- **Task instructions**
Every entry needs to be reproduced exactly.

### Data extracts ###

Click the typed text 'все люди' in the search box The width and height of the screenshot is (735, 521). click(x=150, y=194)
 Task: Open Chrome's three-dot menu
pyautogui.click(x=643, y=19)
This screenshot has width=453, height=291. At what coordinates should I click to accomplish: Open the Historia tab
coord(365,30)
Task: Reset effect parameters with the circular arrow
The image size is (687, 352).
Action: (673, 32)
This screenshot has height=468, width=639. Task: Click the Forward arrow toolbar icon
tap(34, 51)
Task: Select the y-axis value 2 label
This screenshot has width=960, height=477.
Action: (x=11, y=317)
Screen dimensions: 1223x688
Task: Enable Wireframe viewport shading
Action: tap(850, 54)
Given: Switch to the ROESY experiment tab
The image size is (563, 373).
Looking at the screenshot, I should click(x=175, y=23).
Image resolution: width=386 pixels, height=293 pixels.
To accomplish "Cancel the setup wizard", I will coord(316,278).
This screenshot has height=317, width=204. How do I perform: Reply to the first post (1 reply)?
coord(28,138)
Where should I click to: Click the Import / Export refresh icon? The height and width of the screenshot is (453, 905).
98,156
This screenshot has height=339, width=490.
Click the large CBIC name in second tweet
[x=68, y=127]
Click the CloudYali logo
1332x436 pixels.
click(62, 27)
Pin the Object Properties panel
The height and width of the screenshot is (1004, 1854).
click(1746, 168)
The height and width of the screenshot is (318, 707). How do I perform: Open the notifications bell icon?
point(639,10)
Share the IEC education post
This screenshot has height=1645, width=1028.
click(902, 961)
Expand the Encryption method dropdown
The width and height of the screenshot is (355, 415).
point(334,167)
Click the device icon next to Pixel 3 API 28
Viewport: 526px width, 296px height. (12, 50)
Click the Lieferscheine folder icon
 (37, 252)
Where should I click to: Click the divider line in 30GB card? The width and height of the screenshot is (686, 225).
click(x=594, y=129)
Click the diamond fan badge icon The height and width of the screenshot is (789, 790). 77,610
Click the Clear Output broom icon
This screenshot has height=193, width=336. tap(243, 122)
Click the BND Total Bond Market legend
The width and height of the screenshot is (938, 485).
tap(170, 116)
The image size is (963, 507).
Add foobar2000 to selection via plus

###

- **Solution for this problem**
Click the typed text 'все люди' in the search box The width and height of the screenshot is (735, 521). click(x=150, y=194)
 Task: Open Chrome's three-dot menu
pyautogui.click(x=643, y=19)
This screenshot has width=453, height=291. At what coordinates should I click to accomplish: Open the Historia tab
coord(365,30)
Task: Reset effect parameters with the circular arrow
The image size is (687, 352).
Action: (673, 32)
This screenshot has height=468, width=639. Task: Click the Forward arrow toolbar icon
tap(34, 51)
Task: Select the y-axis value 2 label
This screenshot has width=960, height=477.
Action: (x=11, y=317)
Screen dimensions: 1223x688
Task: Enable Wireframe viewport shading
Action: tap(850, 54)
Given: Switch to the ROESY experiment tab
The image size is (563, 373).
Looking at the screenshot, I should click(x=175, y=23).
Image resolution: width=386 pixels, height=293 pixels.
To accomplish "Cancel the setup wizard", I will coord(316,278).
This screenshot has height=317, width=204. How do I perform: Reply to the first post (1 reply)?
coord(28,138)
Where should I click to: Click the Import / Export refresh icon? The height and width of the screenshot is (453, 905).
98,156
This screenshot has height=339, width=490.
Click the large CBIC name in second tweet
[x=68, y=127]
Click the CloudYali logo
1332x436 pixels.
click(62, 27)
Pin the Object Properties panel
The height and width of the screenshot is (1004, 1854).
click(1746, 168)
The height and width of the screenshot is (318, 707). How do I perform: Open the notifications bell icon?
point(639,10)
Share the IEC education post
This screenshot has height=1645, width=1028.
click(902, 961)
Expand the Encryption method dropdown
The width and height of the screenshot is (355, 415).
point(334,167)
Click the device icon next to Pixel 3 API 28
Viewport: 526px width, 296px height. (12, 50)
Click the Lieferscheine folder icon
 (37, 252)
Where should I click to: Click the divider line in 30GB card? The width and height of the screenshot is (686, 225).
click(x=594, y=129)
Click the diamond fan badge icon The height and width of the screenshot is (789, 790). 77,610
Click the Clear Output broom icon
This screenshot has height=193, width=336. tap(243, 122)
Click the BND Total Bond Market legend
The width and height of the screenshot is (938, 485).
tap(170, 116)
The image size is (963, 507).
Add foobar2000 to selection via plus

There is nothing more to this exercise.